Operational conditions at global ports have improved significantly following the unprecedented levels of disruption triggered by the COVID-19 pandemic, according to the third edition of the global Container Port Performance Index (CPPI). Globally, ports are continuing to clear backlogs, but additional scope for efficiency gains remain. Further digitalization of port processes and modernization of port infrastructure would improve productivity, customer service and emissions reductions, the data suggest.

Developed by the World Bank and S&P Global Market Intelligence, the third edition of the CPPI is a data-based comparable index that ranks 348 global container ports according to their efficiency, measured by the elapsed time between when a ship reaches a port to its departure from the berth having completed its cargo exchange. The ranking is intended to identify gaps and opportunities for improvement for the benefit of key stakeholders in global trade, including government, shipping lines, port and terminal operators, shippers, logistics companies and consumers.

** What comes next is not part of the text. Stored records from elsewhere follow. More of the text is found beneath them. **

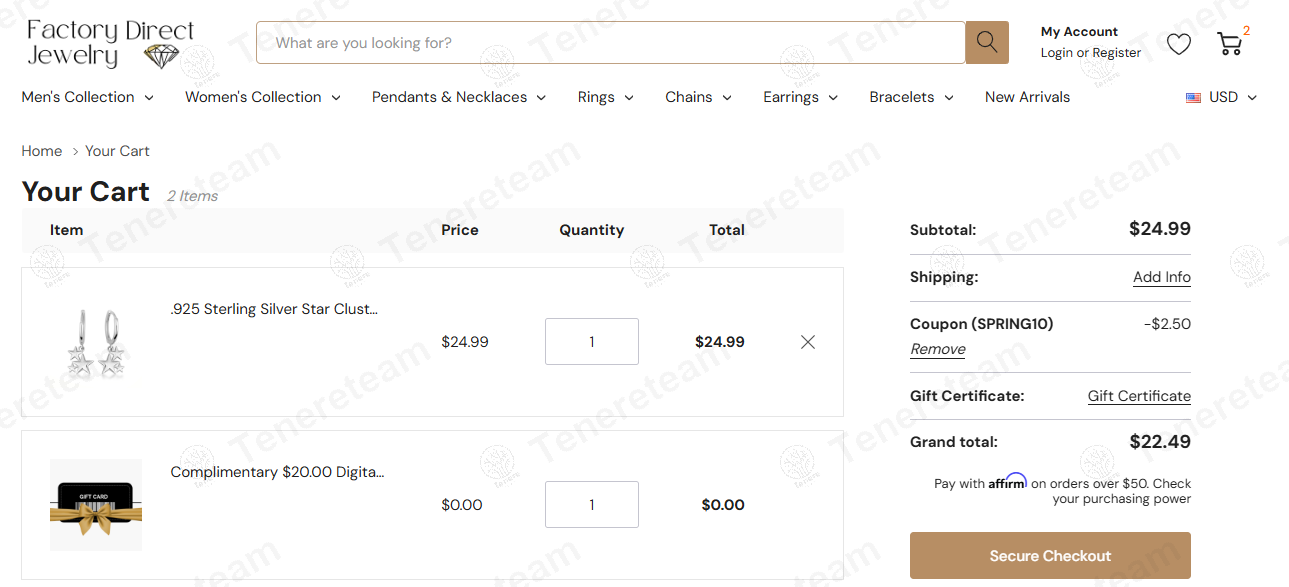Expand the Earrings menu
Screen dimensions: 1289x587
800,97

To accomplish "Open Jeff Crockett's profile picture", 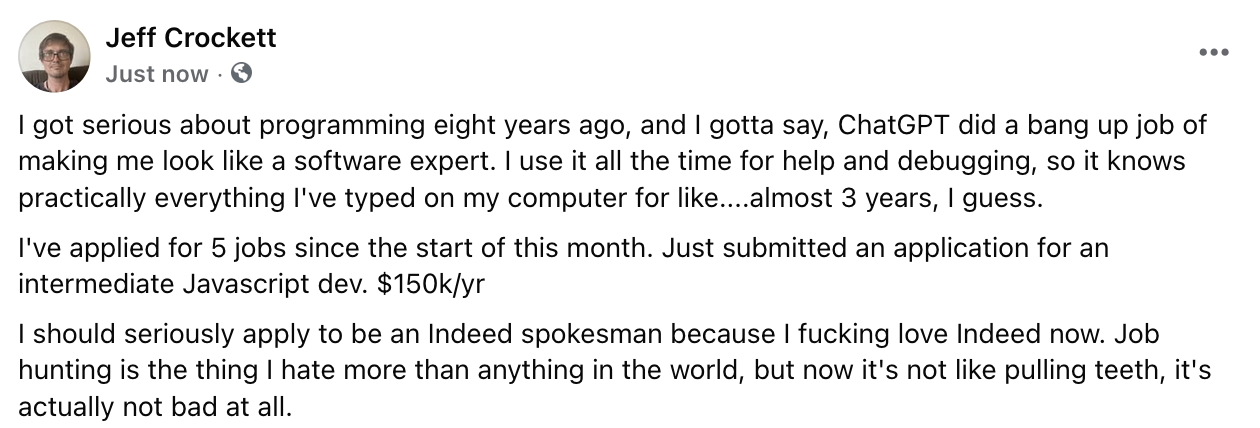I will pyautogui.click(x=55, y=56).
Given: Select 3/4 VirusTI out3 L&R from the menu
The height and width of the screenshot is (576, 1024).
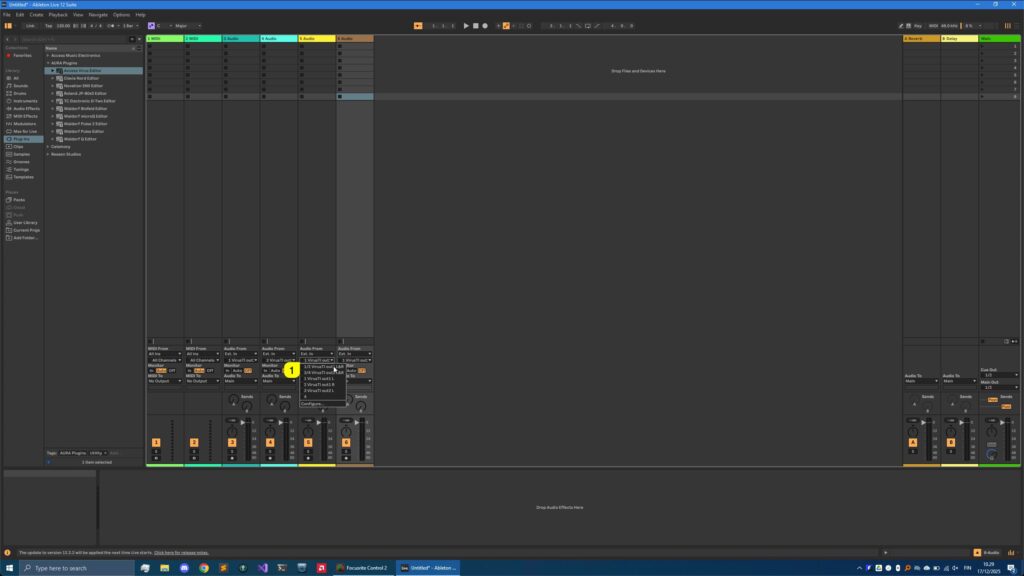Looking at the screenshot, I should click(322, 372).
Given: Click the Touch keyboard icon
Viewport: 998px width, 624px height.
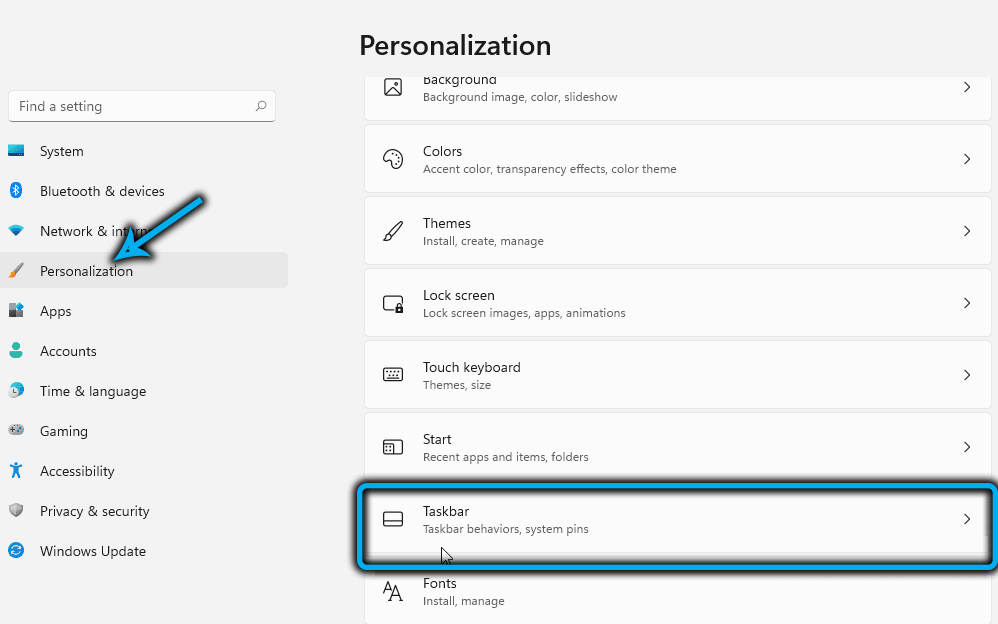Looking at the screenshot, I should (393, 375).
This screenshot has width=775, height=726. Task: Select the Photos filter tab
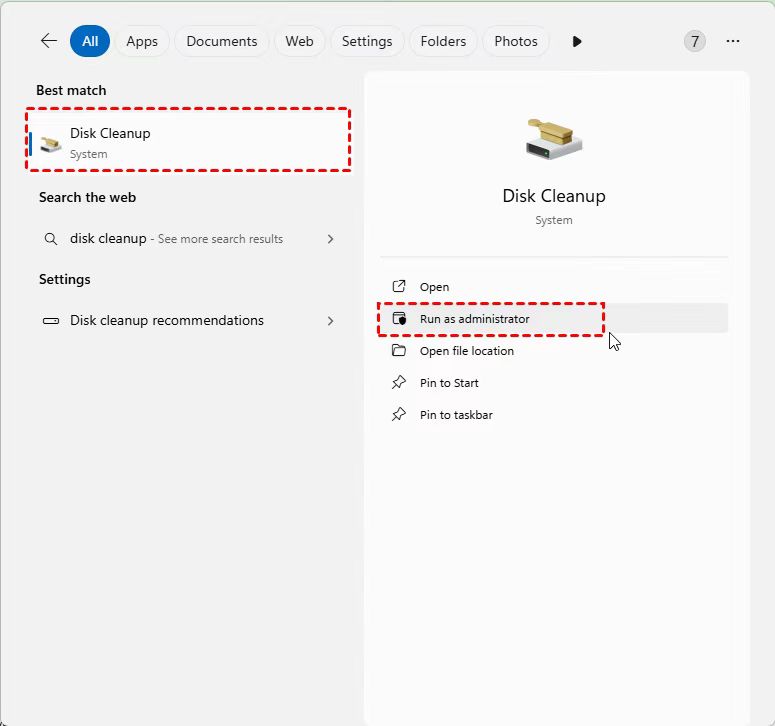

Among the report highlights are China’s Yangshan port, which topped the ranking despite periods of heavy disruption caused by typhoons and various other factors in 2022.

Looking beyond Yangshan Port, Middle East and North Africa ports performed well again this year, with three ports from the region finishing in the top five: Port of Salalah in Oman ranked 2nd, Khalifa Port in Abu Dhabi took 3rd, and Tanger Med ranked 4th.

Ports in Latin America showed improved performance over 2022 with the Colombian Port of Cartagena taking 5th place overall and Ecuador’s Port of Posorja ranking 19th.

In Southeast Asia, the Port of Tanjung Pelepas in Malaysia rose to 6th place this year, with Vietnam’s Cai Mep 12th and Singapore port 18th.

In 16th place, the Port of Algeciras in Spain is the highest ranked port in Europe.

Wilmington, North Carolina (44th) and the Port of Virginia (52nd) are the top ranked ports in North America.

The Port of Berbera, which ranked 144th, was the highest-ranking port in Sub-Saharan Africa. Many ports in the region continue to experience excessive vessel turnaround time, a persistent risk for supply chain disruption.

“Improving port efficiency is essential for unlocking Africa’s growth and development,” says Martin Humphreys, Lead Transport Economist at the World Bank. “Africa’s ports are vital gateways for trade and commerce, and efficient operation contributes to food security. Their efficient operation is a key determinant in whether Africa achieves its economic potential.”